GLB Director uses an implementation of rendezvous hashing to allow connections to complete when servers are added or removed, while not requiring state to be stored on the director servers themselves, or shared between any servers. Instead, the state already available on the destination server in the Linux kernel's TCP stack is used. This document outlines the packet flow used by GLB, and a comparison to other technologies traditionally serving a similar purpose.
The director holds a forwarding table for each service, which includes a lookup to map an incoming flow hash to a pre-computed primary and secondary pair created by a variant of rendezvous hashing. The primary is the server that should respond to connections under normal circumstances. If the primary doesn't understand the packet because it's not a TCP SYN packet or a packet that corresponds to an already established local flow, the glb-redirect iptables module will forward the packet to the secondary server listed in the forwarding table entry (which glb-director includes in the tunnel header).
To start, it's worth reviewing the cases where ECMP, or other consistent hashing with no stored flow state, are unable to protect against connection termination when the set of servers backing an IP address changes.
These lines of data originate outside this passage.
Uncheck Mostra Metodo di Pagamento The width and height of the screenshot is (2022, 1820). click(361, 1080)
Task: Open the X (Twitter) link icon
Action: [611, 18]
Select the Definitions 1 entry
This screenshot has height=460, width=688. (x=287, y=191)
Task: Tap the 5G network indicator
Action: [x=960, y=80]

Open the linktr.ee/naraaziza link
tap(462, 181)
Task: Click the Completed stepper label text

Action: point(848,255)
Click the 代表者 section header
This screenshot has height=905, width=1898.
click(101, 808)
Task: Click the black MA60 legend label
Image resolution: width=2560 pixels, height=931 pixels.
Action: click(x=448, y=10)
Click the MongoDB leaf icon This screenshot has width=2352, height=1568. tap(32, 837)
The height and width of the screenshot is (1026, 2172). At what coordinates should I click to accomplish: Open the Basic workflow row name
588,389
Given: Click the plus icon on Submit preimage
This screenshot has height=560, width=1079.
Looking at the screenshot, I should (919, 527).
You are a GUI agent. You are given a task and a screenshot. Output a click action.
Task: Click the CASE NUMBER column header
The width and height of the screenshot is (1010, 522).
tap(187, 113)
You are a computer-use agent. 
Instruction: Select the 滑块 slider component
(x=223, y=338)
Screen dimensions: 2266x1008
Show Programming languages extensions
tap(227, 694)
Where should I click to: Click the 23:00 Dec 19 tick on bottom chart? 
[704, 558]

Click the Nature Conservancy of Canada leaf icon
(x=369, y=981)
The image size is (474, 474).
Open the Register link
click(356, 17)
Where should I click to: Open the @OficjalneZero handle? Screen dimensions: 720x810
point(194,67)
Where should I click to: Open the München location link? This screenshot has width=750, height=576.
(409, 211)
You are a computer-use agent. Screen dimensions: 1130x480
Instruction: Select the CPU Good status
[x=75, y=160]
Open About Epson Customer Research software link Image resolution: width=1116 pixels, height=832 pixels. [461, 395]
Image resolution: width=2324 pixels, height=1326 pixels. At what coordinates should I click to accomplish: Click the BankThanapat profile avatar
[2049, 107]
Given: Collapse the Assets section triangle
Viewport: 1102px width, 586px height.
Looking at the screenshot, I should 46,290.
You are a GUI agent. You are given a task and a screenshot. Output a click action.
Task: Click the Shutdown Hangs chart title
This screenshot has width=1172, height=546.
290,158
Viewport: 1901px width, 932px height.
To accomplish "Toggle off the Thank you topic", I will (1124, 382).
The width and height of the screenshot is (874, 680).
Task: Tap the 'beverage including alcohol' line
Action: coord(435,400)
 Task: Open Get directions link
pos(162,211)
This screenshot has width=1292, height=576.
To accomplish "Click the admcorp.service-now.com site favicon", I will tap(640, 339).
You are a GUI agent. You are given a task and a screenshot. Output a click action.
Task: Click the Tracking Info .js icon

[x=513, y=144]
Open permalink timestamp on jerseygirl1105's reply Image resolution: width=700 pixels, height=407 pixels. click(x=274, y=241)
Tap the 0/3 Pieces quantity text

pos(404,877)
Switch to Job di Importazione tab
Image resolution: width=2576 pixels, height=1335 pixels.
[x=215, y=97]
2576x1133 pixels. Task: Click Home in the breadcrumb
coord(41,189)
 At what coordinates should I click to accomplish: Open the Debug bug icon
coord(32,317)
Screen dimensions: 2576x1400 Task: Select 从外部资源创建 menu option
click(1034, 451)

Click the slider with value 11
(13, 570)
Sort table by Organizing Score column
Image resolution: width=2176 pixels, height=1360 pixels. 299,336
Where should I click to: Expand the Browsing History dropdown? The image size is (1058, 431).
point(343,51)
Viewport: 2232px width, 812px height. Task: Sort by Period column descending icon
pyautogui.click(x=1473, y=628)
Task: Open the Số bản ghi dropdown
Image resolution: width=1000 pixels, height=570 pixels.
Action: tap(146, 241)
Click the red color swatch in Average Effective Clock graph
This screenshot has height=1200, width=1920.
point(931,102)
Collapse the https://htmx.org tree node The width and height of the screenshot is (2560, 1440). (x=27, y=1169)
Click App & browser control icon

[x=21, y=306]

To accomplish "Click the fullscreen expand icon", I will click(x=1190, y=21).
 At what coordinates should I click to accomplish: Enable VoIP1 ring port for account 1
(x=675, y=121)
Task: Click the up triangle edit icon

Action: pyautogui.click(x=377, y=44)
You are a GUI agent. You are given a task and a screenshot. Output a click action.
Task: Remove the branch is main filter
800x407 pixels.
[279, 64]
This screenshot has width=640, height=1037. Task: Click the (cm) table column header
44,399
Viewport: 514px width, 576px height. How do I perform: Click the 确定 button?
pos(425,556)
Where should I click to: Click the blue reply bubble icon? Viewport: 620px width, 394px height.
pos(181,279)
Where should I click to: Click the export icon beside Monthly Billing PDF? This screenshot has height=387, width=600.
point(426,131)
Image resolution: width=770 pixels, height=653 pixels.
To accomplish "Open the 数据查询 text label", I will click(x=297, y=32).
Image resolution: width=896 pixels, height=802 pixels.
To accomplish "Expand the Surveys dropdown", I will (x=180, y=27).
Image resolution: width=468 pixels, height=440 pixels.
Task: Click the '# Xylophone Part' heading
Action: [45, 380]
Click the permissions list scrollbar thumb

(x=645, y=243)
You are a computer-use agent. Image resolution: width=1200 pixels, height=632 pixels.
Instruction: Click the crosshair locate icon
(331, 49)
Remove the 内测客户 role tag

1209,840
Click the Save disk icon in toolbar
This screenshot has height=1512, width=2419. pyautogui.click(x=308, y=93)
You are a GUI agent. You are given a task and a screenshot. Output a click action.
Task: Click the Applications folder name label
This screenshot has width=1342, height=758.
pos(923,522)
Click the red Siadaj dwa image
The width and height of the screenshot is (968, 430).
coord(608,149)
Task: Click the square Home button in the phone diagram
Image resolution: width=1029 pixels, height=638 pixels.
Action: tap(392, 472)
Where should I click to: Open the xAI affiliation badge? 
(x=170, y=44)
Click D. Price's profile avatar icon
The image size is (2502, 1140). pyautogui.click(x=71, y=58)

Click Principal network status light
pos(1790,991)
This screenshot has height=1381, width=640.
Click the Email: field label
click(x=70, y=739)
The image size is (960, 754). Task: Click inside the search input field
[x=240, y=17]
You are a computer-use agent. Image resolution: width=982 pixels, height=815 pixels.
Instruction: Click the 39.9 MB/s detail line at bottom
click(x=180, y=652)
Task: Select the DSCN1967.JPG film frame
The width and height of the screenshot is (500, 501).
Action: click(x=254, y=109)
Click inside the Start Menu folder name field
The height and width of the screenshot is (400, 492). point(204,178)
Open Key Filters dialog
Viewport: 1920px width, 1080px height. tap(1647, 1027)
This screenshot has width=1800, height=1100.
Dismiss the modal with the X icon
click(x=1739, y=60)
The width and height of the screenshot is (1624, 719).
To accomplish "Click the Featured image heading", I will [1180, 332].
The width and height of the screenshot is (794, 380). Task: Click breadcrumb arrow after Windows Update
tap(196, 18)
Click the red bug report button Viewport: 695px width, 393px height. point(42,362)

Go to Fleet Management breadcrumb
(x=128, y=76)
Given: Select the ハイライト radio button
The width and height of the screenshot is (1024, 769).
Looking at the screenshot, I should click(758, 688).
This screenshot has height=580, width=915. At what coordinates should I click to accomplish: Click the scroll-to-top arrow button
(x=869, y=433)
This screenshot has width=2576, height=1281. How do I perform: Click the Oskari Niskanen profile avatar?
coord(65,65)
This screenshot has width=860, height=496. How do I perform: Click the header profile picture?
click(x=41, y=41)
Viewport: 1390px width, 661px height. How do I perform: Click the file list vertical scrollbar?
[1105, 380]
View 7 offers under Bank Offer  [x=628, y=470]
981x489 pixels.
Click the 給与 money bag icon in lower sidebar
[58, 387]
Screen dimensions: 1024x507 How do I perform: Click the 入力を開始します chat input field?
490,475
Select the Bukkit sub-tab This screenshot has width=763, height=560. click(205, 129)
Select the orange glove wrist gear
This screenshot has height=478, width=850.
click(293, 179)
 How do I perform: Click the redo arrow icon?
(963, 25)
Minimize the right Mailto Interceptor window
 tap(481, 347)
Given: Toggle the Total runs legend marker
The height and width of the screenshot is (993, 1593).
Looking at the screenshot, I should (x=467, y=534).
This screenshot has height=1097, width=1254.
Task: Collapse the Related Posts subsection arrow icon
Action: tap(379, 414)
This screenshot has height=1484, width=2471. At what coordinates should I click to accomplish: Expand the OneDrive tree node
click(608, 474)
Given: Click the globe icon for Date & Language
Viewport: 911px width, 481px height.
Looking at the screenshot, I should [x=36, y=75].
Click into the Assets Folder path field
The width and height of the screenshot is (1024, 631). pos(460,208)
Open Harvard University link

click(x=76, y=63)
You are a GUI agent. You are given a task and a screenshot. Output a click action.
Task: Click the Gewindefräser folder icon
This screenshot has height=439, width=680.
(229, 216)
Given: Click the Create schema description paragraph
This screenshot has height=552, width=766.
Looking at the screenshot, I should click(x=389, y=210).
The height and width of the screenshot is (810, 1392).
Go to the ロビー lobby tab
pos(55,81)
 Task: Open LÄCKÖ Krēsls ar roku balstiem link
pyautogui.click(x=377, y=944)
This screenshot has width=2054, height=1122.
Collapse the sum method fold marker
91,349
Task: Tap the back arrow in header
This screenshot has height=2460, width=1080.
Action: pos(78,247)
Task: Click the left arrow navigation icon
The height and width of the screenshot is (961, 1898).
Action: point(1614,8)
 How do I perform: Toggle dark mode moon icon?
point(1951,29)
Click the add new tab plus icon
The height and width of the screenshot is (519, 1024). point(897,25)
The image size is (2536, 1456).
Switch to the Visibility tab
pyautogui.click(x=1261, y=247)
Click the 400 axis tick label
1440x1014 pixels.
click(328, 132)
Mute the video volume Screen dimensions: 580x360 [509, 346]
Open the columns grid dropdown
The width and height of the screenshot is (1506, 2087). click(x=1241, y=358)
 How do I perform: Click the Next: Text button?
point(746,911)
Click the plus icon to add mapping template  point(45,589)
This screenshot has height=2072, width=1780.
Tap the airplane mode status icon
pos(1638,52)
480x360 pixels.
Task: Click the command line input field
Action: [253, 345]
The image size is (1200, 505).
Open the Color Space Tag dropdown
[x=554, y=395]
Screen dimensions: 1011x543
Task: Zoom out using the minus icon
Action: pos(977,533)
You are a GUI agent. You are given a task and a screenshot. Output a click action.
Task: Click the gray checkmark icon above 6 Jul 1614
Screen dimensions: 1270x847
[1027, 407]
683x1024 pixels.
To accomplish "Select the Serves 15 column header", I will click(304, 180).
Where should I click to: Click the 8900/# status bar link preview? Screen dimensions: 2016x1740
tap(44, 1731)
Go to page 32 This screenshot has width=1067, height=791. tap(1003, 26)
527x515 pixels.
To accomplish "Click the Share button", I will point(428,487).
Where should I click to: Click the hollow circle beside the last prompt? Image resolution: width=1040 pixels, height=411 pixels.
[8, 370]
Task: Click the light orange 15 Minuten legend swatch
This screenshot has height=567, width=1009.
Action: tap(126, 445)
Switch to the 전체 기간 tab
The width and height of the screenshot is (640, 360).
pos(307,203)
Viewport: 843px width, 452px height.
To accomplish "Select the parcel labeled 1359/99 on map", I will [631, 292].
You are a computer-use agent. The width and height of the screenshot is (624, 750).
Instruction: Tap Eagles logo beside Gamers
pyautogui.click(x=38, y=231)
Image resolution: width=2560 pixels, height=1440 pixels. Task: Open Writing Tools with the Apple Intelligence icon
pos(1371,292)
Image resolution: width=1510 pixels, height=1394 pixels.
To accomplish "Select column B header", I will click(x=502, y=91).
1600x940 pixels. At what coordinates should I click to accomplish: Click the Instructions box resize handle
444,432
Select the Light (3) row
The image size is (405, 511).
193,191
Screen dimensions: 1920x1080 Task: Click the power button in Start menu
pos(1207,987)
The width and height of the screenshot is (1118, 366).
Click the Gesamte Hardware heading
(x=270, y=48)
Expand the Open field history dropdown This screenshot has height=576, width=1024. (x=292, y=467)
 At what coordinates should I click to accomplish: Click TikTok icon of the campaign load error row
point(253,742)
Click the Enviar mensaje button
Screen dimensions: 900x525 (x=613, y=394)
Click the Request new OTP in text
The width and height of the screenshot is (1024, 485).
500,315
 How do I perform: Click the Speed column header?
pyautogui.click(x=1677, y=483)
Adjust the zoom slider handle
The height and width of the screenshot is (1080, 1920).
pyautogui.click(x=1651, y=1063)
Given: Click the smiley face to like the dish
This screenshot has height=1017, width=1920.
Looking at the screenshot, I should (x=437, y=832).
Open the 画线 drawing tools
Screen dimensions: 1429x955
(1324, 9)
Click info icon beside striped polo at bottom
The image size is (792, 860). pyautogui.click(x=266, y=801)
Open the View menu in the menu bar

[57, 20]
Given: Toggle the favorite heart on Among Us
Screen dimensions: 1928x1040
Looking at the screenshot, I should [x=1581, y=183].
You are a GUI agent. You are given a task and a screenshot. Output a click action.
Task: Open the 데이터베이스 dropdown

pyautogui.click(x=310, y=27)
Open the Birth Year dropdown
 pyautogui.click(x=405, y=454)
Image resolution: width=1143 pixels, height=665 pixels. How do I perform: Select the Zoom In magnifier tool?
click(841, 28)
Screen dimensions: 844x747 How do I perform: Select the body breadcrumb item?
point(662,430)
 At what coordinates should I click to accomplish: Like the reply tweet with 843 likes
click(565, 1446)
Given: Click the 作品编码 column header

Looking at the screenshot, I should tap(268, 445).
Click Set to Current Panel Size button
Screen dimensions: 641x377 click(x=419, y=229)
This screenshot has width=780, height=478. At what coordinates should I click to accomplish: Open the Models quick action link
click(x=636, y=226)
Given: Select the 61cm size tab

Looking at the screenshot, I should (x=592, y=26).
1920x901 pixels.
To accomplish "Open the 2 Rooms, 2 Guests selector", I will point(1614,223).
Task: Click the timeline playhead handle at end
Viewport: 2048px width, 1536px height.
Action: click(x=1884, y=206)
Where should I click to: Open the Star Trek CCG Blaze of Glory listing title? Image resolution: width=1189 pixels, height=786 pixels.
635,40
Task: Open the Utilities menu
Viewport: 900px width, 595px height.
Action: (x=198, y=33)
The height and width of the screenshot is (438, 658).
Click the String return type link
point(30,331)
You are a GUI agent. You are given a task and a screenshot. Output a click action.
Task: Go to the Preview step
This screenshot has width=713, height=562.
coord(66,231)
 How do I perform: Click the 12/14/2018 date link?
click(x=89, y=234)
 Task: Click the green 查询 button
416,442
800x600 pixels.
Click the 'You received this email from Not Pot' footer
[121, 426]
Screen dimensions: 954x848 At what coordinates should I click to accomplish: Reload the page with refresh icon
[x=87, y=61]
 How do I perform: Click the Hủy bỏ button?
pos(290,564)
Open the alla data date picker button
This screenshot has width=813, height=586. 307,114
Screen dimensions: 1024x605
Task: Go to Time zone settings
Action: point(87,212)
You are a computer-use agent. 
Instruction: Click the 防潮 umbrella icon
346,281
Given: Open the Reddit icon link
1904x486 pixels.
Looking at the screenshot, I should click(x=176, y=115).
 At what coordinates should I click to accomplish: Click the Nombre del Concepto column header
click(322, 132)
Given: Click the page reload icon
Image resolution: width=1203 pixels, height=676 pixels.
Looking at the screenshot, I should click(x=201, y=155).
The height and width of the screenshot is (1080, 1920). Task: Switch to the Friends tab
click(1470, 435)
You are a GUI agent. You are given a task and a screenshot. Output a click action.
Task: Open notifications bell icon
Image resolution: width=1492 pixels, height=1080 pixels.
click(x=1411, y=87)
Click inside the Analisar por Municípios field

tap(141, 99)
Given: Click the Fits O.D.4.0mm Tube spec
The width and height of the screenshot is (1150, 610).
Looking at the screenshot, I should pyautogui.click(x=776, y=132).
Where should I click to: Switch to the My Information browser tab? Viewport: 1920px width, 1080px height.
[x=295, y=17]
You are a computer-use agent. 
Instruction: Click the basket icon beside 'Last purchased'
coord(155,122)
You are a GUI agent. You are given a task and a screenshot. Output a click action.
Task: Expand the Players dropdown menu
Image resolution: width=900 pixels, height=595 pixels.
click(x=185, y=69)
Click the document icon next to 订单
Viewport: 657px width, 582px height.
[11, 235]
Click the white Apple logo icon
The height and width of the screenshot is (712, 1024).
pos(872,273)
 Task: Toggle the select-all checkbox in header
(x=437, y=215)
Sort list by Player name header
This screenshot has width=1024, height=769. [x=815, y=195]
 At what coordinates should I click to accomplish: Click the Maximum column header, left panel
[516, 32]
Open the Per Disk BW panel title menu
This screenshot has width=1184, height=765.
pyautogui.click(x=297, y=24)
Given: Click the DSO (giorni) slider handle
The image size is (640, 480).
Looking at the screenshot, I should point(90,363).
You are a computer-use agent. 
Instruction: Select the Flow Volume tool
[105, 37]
The image on the left shows a simplified scenario where 2 proxy servers are receiving flows from 6 sources, hashed equally amongst those servers using ECMP (or similar). Since the packet headers are used to hash flows (typically src/dst ip/port), as long as the set of servers doesn't change, existing TCP connections will continue to be hashed to the same proxy server until they terminate gracefully.
On the right, we can see that in a situation where we add a new server while those connections are still in progress, 1/3 of all connections, including those original connections, must be rebalanced. In order to ensure that connections are hashed equally, it must start hashing packets in a way that balances packets across servers equally. However, if the router doesn't hold per-flow state for the flows that have been seen so far and which server they mapped to, it must by design break certain flows by redirecting them to the new server. In the worst case, more connections may rehash (to maintain an equal balance) or be unbalanced (to reduce rehasing).
The traditional solution to this problem involves adding a "director" tier in between the routers and proxy servers, which use either flow state or a more customised hashing mechanism (or both) to improve connection stability during server changes. Each connection that passes through the director tier is stored in a lookup table so that subsequent packets are directed to the same server, even if the set of proxies change. LVS is often used to implement this, using a consistent hashing function to approximate the same backend proxy selection across director hosts even when the packet changes director hosts as well.
There are still cases where flows can fall through the cracks when network paths change and servers are added or removed. To solve this, LVS director servers typically use multicast UDP state syncing, where as new flows are seen the state is replicated to other director servers so this is less likely. However, the director nodes in this design require cross-communication and also need to store duplicate connection state which is already available on the proxy nodes, and there is still some latency on those flows being kept in sync.
At GitHub, we typically have very long lived connections (git push/clone) and so wish to store as little additional/duplicate state as possible, and also minimise inadvertant disruption as much as possible since it's not as convenient to simply retry requests.
GLB takes a different approach, by using the flow state already stored in the proxy servers as part of maintaining established Linux TCP connections from clients. When a packet arrives on the primary server and isn't valid, it is sent to the secondary server. The variant of rendezvous hashing used to get the primary/secondary server is done once, up front, and so doesn't need to be recalculated on a per-flow basis. When a new proxy server is added, in certain forwarding table entries it becomes the new primary, and the old primary becomes the secondary. This allows existing flows to complete, because the proxy server can make the decisions with its local state, the single source of truth.
Importantly, the GLB director tier is completely stateless in terms of TCP flows: they can come and go at any time, and will always pick the same primary/secondary server providing their forwarding tables match (but they rarely change). To change proxies, some care needs to be taken, as described in GLB hashing.